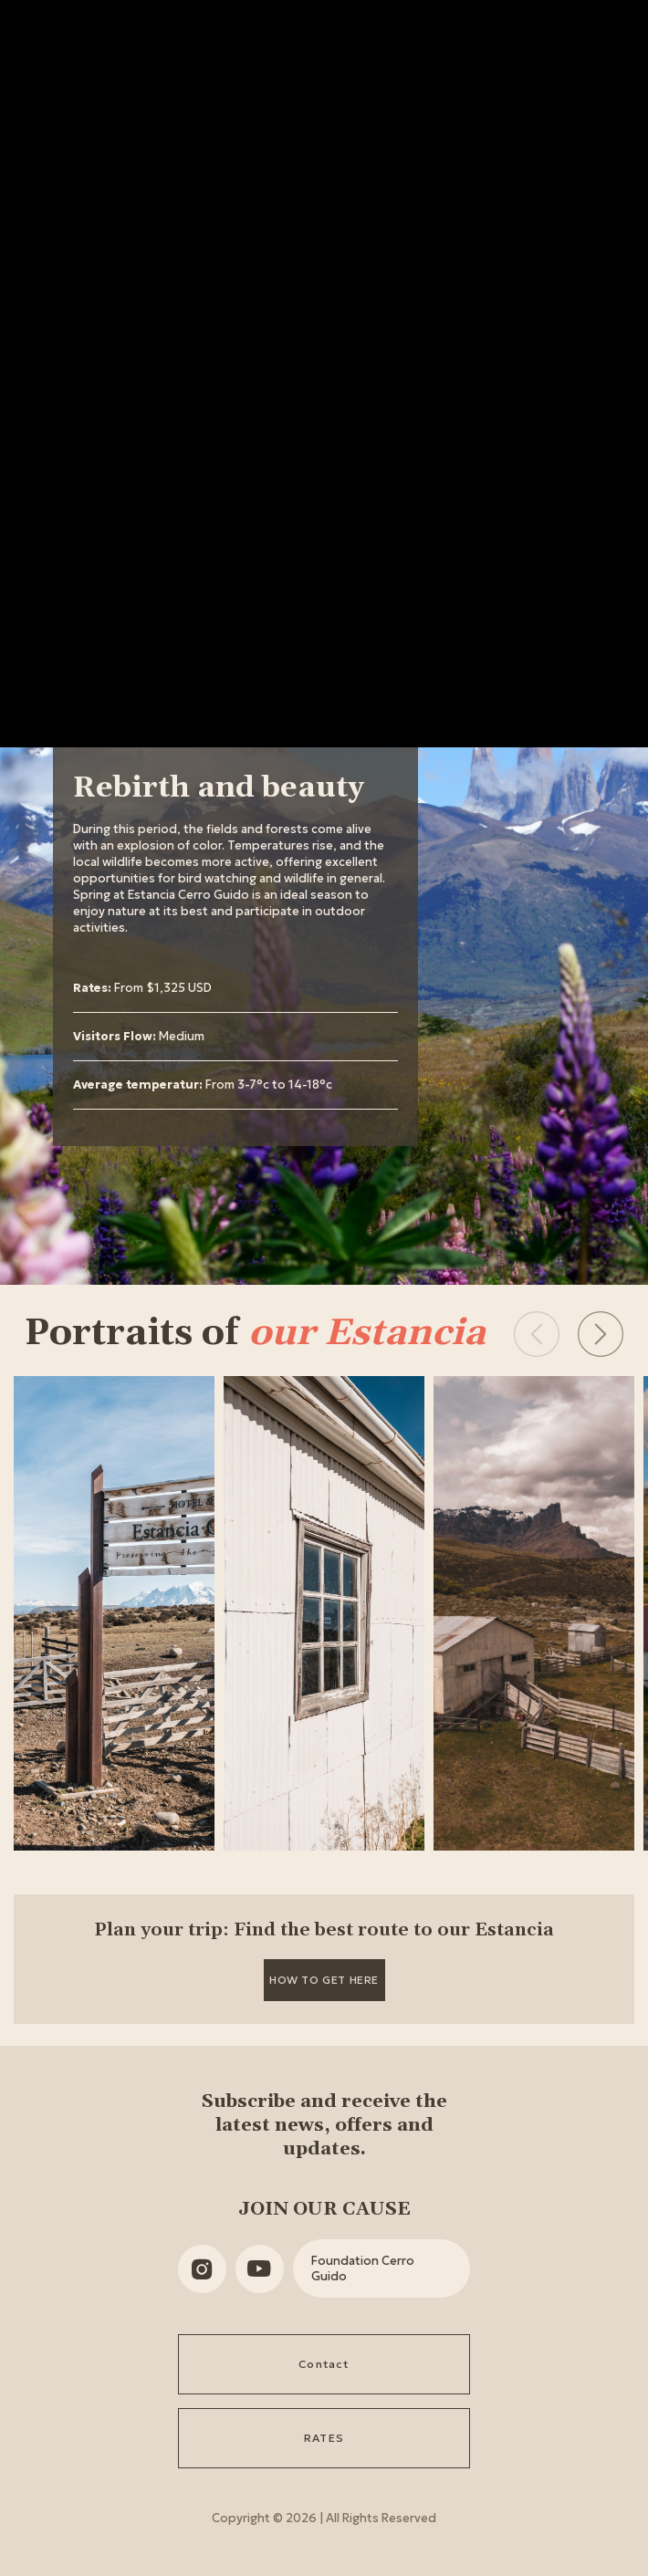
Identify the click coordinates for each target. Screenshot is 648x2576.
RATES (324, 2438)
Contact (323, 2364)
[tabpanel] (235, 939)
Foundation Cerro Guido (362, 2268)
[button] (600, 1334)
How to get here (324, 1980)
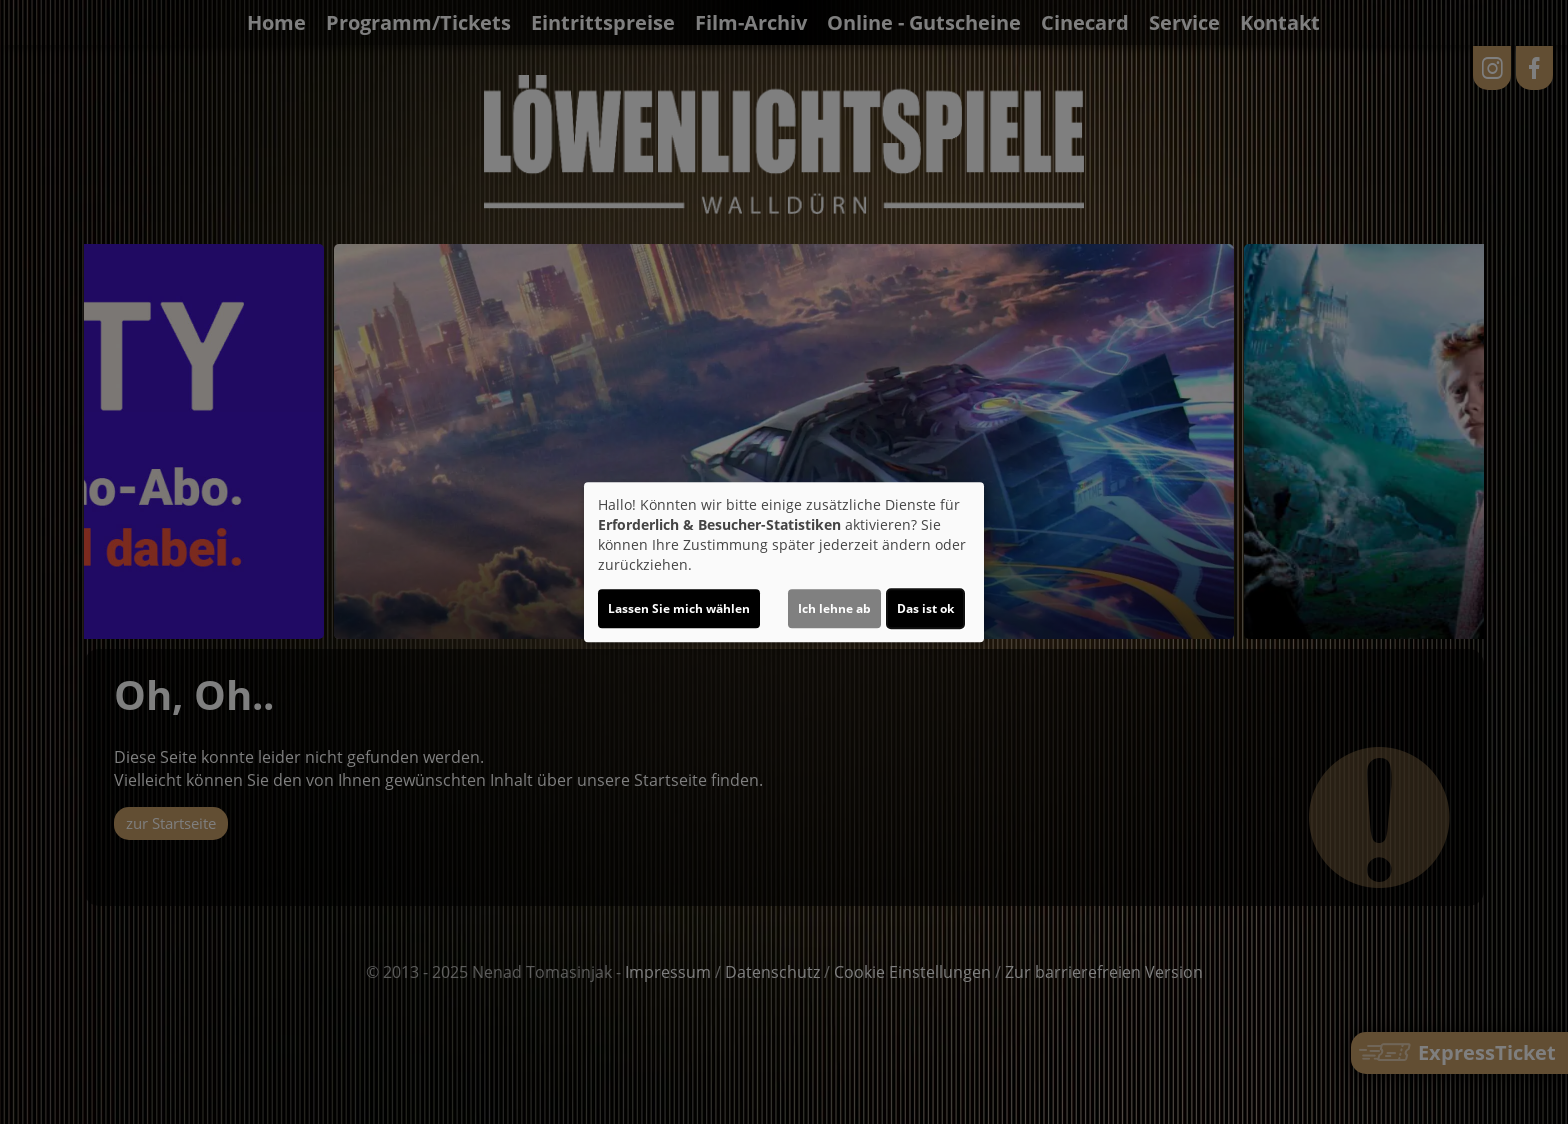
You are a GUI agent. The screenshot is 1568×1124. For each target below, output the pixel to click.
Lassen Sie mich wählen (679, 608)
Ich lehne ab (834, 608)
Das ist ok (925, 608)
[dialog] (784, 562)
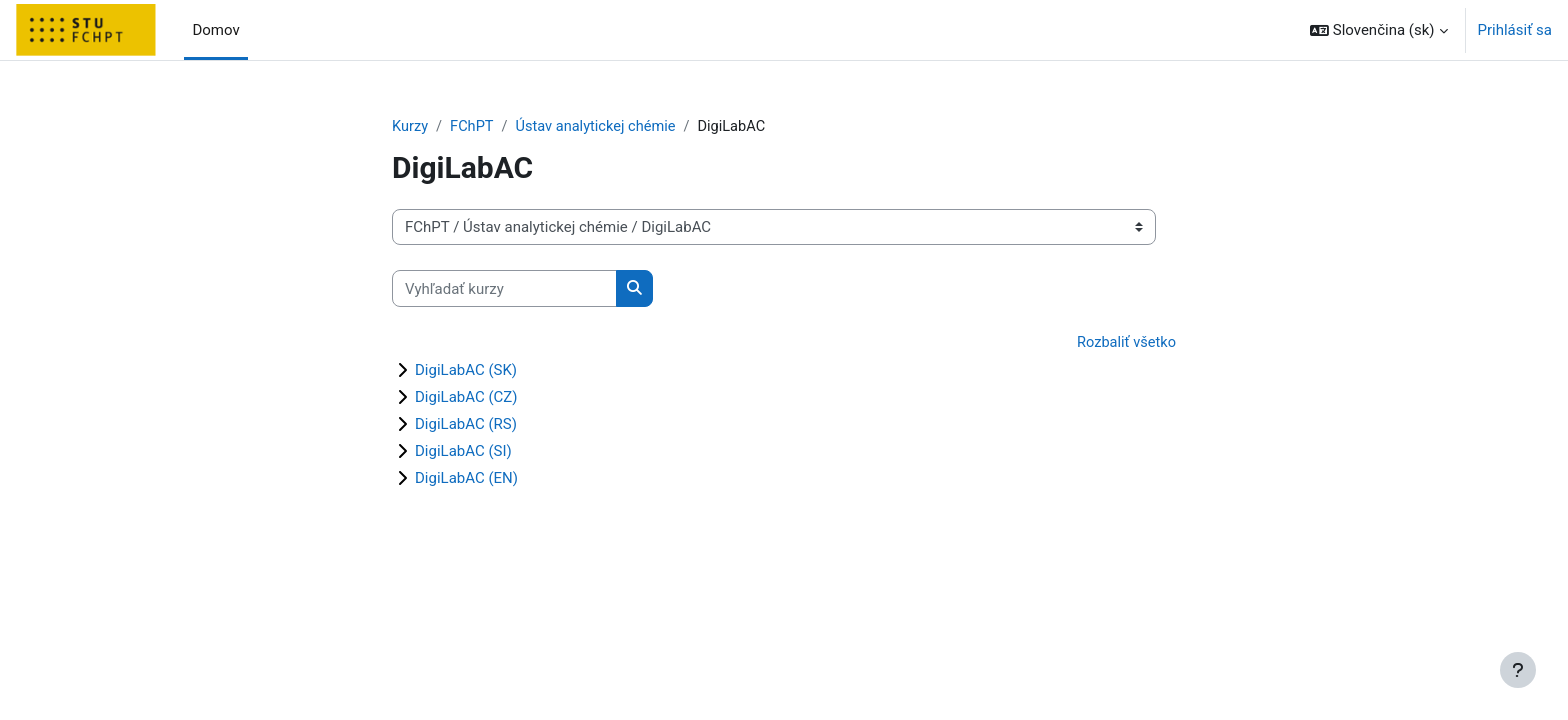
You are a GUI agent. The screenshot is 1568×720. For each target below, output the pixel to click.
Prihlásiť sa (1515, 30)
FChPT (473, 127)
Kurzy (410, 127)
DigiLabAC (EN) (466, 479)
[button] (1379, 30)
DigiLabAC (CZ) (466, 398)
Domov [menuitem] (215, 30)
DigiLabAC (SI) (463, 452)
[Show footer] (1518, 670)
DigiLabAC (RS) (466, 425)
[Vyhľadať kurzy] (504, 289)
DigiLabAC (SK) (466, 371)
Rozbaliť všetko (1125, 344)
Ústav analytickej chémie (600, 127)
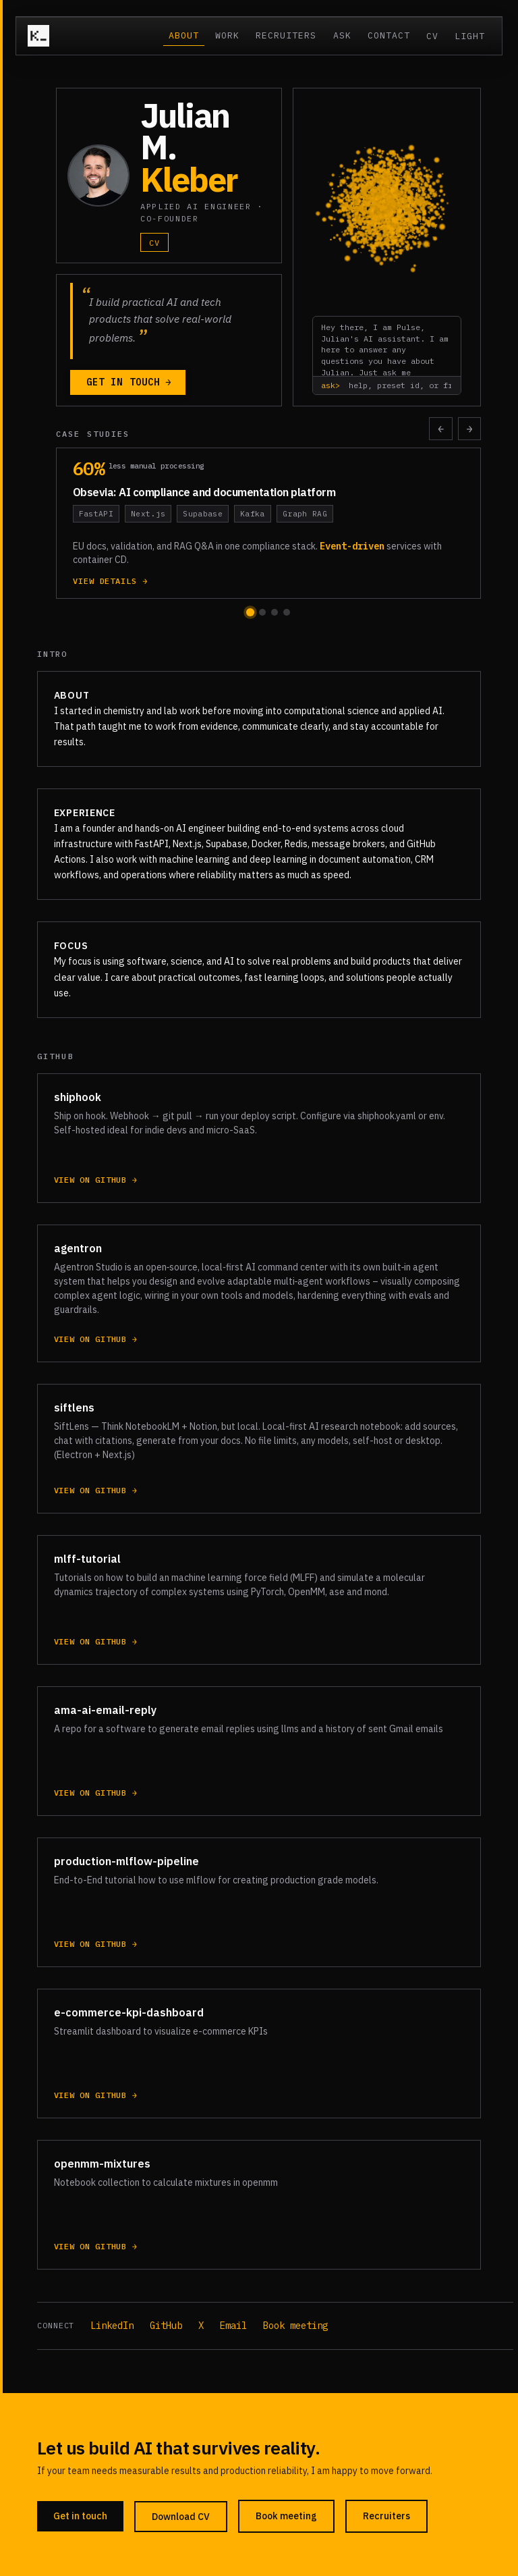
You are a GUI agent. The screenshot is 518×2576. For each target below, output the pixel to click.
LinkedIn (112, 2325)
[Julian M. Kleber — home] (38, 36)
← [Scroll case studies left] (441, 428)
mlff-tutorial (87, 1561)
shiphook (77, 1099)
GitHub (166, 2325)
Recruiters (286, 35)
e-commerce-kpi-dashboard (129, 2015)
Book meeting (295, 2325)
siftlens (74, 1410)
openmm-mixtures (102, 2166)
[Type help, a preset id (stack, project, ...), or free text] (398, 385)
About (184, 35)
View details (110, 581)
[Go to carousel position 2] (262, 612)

—————

Transcribe the records above line for line, without any changes, but omit the picture lines from your answer.

Result of this exercise:
Identify the click coordinates for each target. Screenshot is 648x2576.
RATES (324, 2438)
Contact (323, 2364)
[tabpanel] (235, 939)
Foundation Cerro Guido (362, 2268)
[button] (600, 1334)
How to get here (324, 1980)
You are a GUI agent. The screenshot is 1568×1124. For each target below, output the pixel to click.
Lassen Sie mich wählen (679, 608)
Ich lehne ab (834, 608)
Das ist ok (925, 608)
[dialog] (784, 562)
You are a GUI agent. The screenshot is 1568×720. For each target below, output the pixel to click.
Prihlásiť sa (1515, 30)
FChPT (473, 127)
Kurzy (410, 127)
DigiLabAC (EN) (466, 479)
[button] (1379, 30)
DigiLabAC (CZ) (466, 398)
Domov [menuitem] (215, 30)
DigiLabAC (SI) (463, 452)
[Show footer] (1518, 670)
DigiLabAC (RS) (466, 425)
[Vyhľadať kurzy] (504, 289)
DigiLabAC (SK) (466, 371)
Rozbaliť všetko (1125, 344)
Ústav analytickej chémie (600, 127)
You are a GUI agent. The screenshot is 518×2576. For each target below, output the pixel to click.
LinkedIn (112, 2325)
[Julian M. Kleber — home] (38, 36)
← [Scroll case studies left] (441, 428)
mlff-tutorial (87, 1561)
shiphook (77, 1099)
GitHub (166, 2325)
Recruiters (286, 35)
e-commerce-kpi-dashboard (129, 2015)
Book meeting (295, 2325)
siftlens (74, 1410)
openmm-mixtures (102, 2166)
[Type help, a preset id (stack, project, ...), or free text] (398, 385)
About (184, 35)
View details (110, 581)
[Go to carousel position 2] (262, 612)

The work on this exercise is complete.